> ASSIGNMENT
Would you retype each record exactly as given?

> Collected data
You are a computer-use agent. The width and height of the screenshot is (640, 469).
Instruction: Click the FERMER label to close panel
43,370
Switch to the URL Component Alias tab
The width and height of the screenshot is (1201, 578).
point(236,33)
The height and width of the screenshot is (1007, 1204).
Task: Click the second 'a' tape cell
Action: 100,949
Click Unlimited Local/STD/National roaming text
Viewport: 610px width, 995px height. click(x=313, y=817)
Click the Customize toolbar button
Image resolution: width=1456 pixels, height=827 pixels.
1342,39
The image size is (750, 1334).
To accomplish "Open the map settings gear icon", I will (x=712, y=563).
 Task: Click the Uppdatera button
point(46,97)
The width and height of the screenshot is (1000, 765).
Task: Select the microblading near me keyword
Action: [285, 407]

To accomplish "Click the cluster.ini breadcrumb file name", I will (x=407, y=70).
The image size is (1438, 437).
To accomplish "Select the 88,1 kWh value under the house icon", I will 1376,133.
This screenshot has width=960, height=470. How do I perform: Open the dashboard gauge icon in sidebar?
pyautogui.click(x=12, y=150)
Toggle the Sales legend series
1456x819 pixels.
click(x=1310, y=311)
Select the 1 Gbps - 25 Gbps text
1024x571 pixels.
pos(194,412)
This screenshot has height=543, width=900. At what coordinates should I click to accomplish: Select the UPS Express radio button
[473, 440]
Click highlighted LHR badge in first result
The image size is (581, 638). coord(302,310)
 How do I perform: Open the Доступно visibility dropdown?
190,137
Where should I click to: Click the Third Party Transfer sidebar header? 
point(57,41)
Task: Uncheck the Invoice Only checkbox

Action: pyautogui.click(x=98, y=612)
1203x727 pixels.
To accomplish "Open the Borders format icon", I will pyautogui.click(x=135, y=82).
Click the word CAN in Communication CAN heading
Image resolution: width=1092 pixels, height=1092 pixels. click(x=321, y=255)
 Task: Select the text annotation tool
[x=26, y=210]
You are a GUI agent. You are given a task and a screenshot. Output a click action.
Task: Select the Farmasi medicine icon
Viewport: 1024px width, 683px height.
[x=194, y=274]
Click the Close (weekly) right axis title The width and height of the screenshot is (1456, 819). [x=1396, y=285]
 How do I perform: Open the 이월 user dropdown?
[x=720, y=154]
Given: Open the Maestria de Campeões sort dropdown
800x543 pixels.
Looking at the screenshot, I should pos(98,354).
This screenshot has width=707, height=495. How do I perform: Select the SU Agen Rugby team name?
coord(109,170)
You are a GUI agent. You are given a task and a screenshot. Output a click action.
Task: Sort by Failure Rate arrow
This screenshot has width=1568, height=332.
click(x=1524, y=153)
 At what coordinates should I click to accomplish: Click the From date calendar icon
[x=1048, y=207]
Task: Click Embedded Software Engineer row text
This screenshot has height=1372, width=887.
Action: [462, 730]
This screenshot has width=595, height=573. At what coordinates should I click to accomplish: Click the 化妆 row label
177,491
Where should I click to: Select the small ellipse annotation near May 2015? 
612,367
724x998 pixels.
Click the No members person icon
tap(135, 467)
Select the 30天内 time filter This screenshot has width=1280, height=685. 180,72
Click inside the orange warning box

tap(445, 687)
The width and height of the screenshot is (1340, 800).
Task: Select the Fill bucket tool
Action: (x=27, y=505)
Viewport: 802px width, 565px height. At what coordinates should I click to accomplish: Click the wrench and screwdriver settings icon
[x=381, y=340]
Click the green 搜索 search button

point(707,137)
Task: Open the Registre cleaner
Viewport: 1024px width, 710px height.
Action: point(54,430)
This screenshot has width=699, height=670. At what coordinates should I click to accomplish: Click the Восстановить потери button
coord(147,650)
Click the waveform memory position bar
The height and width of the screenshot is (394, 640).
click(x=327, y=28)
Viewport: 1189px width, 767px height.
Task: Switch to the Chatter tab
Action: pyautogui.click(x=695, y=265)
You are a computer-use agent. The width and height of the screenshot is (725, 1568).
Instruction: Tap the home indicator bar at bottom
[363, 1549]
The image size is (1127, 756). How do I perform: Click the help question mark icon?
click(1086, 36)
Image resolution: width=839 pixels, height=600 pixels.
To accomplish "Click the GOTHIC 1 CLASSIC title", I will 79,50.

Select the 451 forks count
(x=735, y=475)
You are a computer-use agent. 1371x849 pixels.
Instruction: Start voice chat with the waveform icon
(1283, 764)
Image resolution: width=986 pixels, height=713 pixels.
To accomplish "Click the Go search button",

> EXERCISE OUTPUT
You are a computer-use agent. The width and height of the screenshot is (640, 469).
Instruction: Click the FERMER label to close panel
43,370
Switch to the URL Component Alias tab
The width and height of the screenshot is (1201, 578).
point(236,33)
The height and width of the screenshot is (1007, 1204).
Task: Click the second 'a' tape cell
Action: 100,949
Click Unlimited Local/STD/National roaming text
Viewport: 610px width, 995px height. click(x=313, y=817)
Click the Customize toolbar button
Image resolution: width=1456 pixels, height=827 pixels.
1342,39
The image size is (750, 1334).
To accomplish "Open the map settings gear icon", I will (x=712, y=563).
 Task: Click the Uppdatera button
point(46,97)
The width and height of the screenshot is (1000, 765).
Task: Select the microblading near me keyword
Action: [285, 407]

To accomplish "Click the cluster.ini breadcrumb file name", I will (x=407, y=70).
The image size is (1438, 437).
To accomplish "Select the 88,1 kWh value under the house icon", I will 1376,133.
This screenshot has width=960, height=470. How do I perform: Open the dashboard gauge icon in sidebar?
pyautogui.click(x=12, y=150)
Toggle the Sales legend series
1456x819 pixels.
click(x=1310, y=311)
Select the 1 Gbps - 25 Gbps text
1024x571 pixels.
pos(194,412)
This screenshot has height=543, width=900. At what coordinates should I click to accomplish: Select the UPS Express radio button
[473, 440]
Click highlighted LHR badge in first result
The image size is (581, 638). coord(302,310)
 How do I perform: Open the Доступно visibility dropdown?
190,137
Where should I click to: Click the Third Party Transfer sidebar header? 
point(57,41)
Task: Uncheck the Invoice Only checkbox

Action: pyautogui.click(x=98, y=612)
1203x727 pixels.
To accomplish "Open the Borders format icon", I will pyautogui.click(x=135, y=82).
Click the word CAN in Communication CAN heading
Image resolution: width=1092 pixels, height=1092 pixels. click(x=321, y=255)
 Task: Select the text annotation tool
[x=26, y=210]
You are a GUI agent. You are given a task and a screenshot. Output a click action.
Task: Select the Farmasi medicine icon
Viewport: 1024px width, 683px height.
[x=194, y=274]
Click the Close (weekly) right axis title The width and height of the screenshot is (1456, 819). [x=1396, y=285]
 How do I perform: Open the 이월 user dropdown?
[x=720, y=154]
Given: Open the Maestria de Campeões sort dropdown
800x543 pixels.
Looking at the screenshot, I should pos(98,354).
This screenshot has width=707, height=495. How do I perform: Select the SU Agen Rugby team name?
coord(109,170)
You are a GUI agent. You are given a task and a screenshot. Output a click action.
Task: Sort by Failure Rate arrow
This screenshot has width=1568, height=332.
click(x=1524, y=153)
 At what coordinates should I click to accomplish: Click the From date calendar icon
[x=1048, y=207]
Task: Click Embedded Software Engineer row text
This screenshot has height=1372, width=887.
Action: [462, 730]
This screenshot has width=595, height=573. At what coordinates should I click to accomplish: Click the 化妆 row label
177,491
Where should I click to: Select the small ellipse annotation near May 2015? 
612,367
724x998 pixels.
Click the No members person icon
tap(135, 467)
Select the 30天内 time filter This screenshot has width=1280, height=685. 180,72
Click inside the orange warning box

tap(445, 687)
The width and height of the screenshot is (1340, 800).
Task: Select the Fill bucket tool
Action: (x=27, y=505)
Viewport: 802px width, 565px height. At what coordinates should I click to accomplish: Click the wrench and screwdriver settings icon
[x=381, y=340]
Click the green 搜索 search button

point(707,137)
Task: Open the Registre cleaner
Viewport: 1024px width, 710px height.
Action: point(54,430)
This screenshot has width=699, height=670. At what coordinates should I click to accomplish: Click the Восстановить потери button
coord(147,650)
Click the waveform memory position bar
The height and width of the screenshot is (394, 640).
click(x=327, y=28)
Viewport: 1189px width, 767px height.
Task: Switch to the Chatter tab
Action: pyautogui.click(x=695, y=265)
You are a computer-use agent. The width and height of the screenshot is (725, 1568).
Instruction: Tap the home indicator bar at bottom
[363, 1549]
The image size is (1127, 756). How do I perform: Click the help question mark icon?
click(1086, 36)
Image resolution: width=839 pixels, height=600 pixels.
To accomplish "Click the GOTHIC 1 CLASSIC title", I will 79,50.

Select the 451 forks count
(x=735, y=475)
You are a computer-use agent. 1371x849 pixels.
Instruction: Start voice chat with the waveform icon
(1283, 764)
Image resolution: width=986 pixels, height=713 pixels.
To accomplish "Click the Go search button",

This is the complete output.